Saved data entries
##########

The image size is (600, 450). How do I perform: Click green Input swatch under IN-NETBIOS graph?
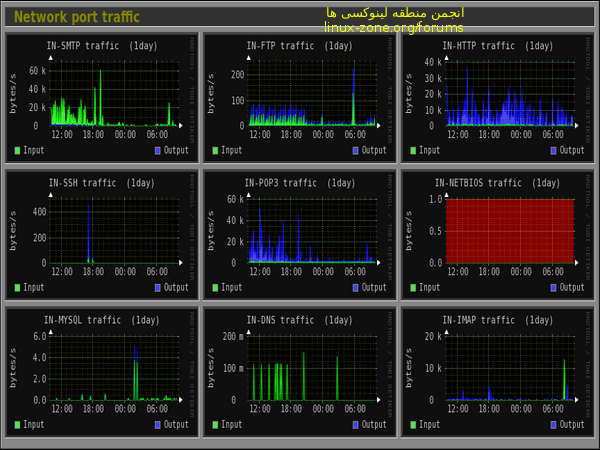415,288
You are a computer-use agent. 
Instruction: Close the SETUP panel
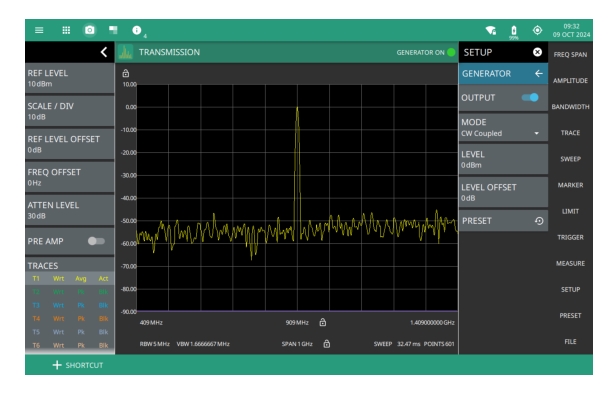[x=537, y=52]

##########

> What this task involves
Above are the records; print them all exactly and keep the pictures out.

> Task solution
The image size is (600, 450). How do I perform: Click green Input swatch under IN-NETBIOS graph?
415,288
You are a computer-use agent. 
Instruction: Close the SETUP panel
[x=537, y=52]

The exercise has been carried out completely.